Data for this exercise:
=== Begin Enclosure ===

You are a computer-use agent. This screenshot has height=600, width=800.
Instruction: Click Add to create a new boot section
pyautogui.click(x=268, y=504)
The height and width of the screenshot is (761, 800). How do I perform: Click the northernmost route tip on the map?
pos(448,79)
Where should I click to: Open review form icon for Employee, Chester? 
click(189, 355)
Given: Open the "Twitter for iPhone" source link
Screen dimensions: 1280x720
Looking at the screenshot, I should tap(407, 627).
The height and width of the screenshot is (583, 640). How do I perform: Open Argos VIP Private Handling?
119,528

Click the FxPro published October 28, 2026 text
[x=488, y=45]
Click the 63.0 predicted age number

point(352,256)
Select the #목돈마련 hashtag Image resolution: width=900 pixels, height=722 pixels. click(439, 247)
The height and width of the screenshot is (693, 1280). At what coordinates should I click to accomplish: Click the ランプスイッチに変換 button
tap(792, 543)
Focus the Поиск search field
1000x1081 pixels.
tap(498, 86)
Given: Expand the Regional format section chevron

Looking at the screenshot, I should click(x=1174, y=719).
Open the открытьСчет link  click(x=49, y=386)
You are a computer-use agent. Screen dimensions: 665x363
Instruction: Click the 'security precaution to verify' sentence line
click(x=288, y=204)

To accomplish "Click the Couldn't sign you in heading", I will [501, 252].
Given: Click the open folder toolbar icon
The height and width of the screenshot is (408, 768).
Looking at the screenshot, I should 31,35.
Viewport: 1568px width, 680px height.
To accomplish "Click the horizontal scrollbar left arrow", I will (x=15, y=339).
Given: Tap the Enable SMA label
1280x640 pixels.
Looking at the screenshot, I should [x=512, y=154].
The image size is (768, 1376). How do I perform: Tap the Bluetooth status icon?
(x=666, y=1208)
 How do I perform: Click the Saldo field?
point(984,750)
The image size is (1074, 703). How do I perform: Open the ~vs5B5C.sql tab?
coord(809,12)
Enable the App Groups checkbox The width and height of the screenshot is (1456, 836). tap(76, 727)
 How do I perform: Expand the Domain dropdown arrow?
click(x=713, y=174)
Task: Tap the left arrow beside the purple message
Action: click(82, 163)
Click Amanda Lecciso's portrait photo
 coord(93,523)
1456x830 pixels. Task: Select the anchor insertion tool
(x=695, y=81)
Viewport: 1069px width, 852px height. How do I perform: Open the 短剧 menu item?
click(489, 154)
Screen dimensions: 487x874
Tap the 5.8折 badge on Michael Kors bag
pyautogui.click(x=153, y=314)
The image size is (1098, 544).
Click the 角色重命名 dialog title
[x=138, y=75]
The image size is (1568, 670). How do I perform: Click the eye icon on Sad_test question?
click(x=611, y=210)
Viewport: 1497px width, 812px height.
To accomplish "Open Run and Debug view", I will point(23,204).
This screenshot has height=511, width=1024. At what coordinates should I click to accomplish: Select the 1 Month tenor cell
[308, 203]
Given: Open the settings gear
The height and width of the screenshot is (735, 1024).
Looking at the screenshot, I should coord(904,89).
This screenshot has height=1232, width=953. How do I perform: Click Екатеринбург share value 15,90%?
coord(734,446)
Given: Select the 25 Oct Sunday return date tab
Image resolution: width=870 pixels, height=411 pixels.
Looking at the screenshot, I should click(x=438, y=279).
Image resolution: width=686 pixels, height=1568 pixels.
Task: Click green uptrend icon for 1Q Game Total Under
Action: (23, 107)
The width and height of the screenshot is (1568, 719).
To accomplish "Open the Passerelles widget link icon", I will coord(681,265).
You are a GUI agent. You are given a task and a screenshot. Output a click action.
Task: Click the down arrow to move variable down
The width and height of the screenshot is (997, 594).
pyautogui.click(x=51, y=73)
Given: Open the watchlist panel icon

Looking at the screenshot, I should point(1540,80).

=== End Enclosure ===

Print all records shown above, word for word.

You are a computer-use agent. This screenshot has height=600, width=800.
Instruction: Click Add to create a new boot section
pyautogui.click(x=268, y=504)
The height and width of the screenshot is (761, 800). How do I perform: Click the northernmost route tip on the map?
pos(448,79)
Where should I click to: Open review form icon for Employee, Chester? 
click(189, 355)
Given: Open the "Twitter for iPhone" source link
Screen dimensions: 1280x720
Looking at the screenshot, I should tap(407, 627).
The height and width of the screenshot is (583, 640). How do I perform: Open Argos VIP Private Handling?
119,528

Click the FxPro published October 28, 2026 text
[x=488, y=45]
Click the 63.0 predicted age number

point(352,256)
Select the #목돈마련 hashtag Image resolution: width=900 pixels, height=722 pixels. click(439, 247)
The height and width of the screenshot is (693, 1280). At what coordinates should I click to accomplish: Click the ランプスイッチに変換 button
tap(792, 543)
Focus the Поиск search field
1000x1081 pixels.
tap(498, 86)
Given: Expand the Regional format section chevron

Looking at the screenshot, I should click(x=1174, y=719).
Open the открытьСчет link  click(x=49, y=386)
You are a computer-use agent. Screen dimensions: 665x363
Instruction: Click the 'security precaution to verify' sentence line
click(x=288, y=204)

To accomplish "Click the Couldn't sign you in heading", I will [501, 252].
Given: Click the open folder toolbar icon
The height and width of the screenshot is (408, 768).
Looking at the screenshot, I should 31,35.
Viewport: 1568px width, 680px height.
To accomplish "Click the horizontal scrollbar left arrow", I will (x=15, y=339).
Given: Tap the Enable SMA label
1280x640 pixels.
Looking at the screenshot, I should [x=512, y=154].
The image size is (768, 1376). How do I perform: Tap the Bluetooth status icon?
(x=666, y=1208)
 How do I perform: Click the Saldo field?
point(984,750)
The image size is (1074, 703). How do I perform: Open the ~vs5B5C.sql tab?
coord(809,12)
Enable the App Groups checkbox The width and height of the screenshot is (1456, 836). tap(76, 727)
 How do I perform: Expand the Domain dropdown arrow?
click(x=713, y=174)
Task: Tap the left arrow beside the purple message
Action: click(82, 163)
Click Amanda Lecciso's portrait photo
 coord(93,523)
1456x830 pixels. Task: Select the anchor insertion tool
(x=695, y=81)
Viewport: 1069px width, 852px height. How do I perform: Open the 短剧 menu item?
click(489, 154)
Screen dimensions: 487x874
Tap the 5.8折 badge on Michael Kors bag
pyautogui.click(x=153, y=314)
The image size is (1098, 544).
Click the 角色重命名 dialog title
[x=138, y=75]
The image size is (1568, 670). How do I perform: Click the eye icon on Sad_test question?
click(x=611, y=210)
Viewport: 1497px width, 812px height.
To accomplish "Open Run and Debug view", I will point(23,204).
This screenshot has height=511, width=1024. At what coordinates should I click to accomplish: Select the 1 Month tenor cell
[308, 203]
Given: Open the settings gear
The height and width of the screenshot is (735, 1024).
Looking at the screenshot, I should coord(904,89).
This screenshot has height=1232, width=953. How do I perform: Click Екатеринбург share value 15,90%?
coord(734,446)
Given: Select the 25 Oct Sunday return date tab
Image resolution: width=870 pixels, height=411 pixels.
Looking at the screenshot, I should click(x=438, y=279).
Image resolution: width=686 pixels, height=1568 pixels.
Task: Click green uptrend icon for 1Q Game Total Under
Action: (23, 107)
The width and height of the screenshot is (1568, 719).
To accomplish "Open the Passerelles widget link icon", I will coord(681,265).
You are a GUI agent. You are given a task and a screenshot. Output a click action.
Task: Click the down arrow to move variable down
The width and height of the screenshot is (997, 594).
pyautogui.click(x=51, y=73)
Given: Open the watchlist panel icon

Looking at the screenshot, I should point(1540,80).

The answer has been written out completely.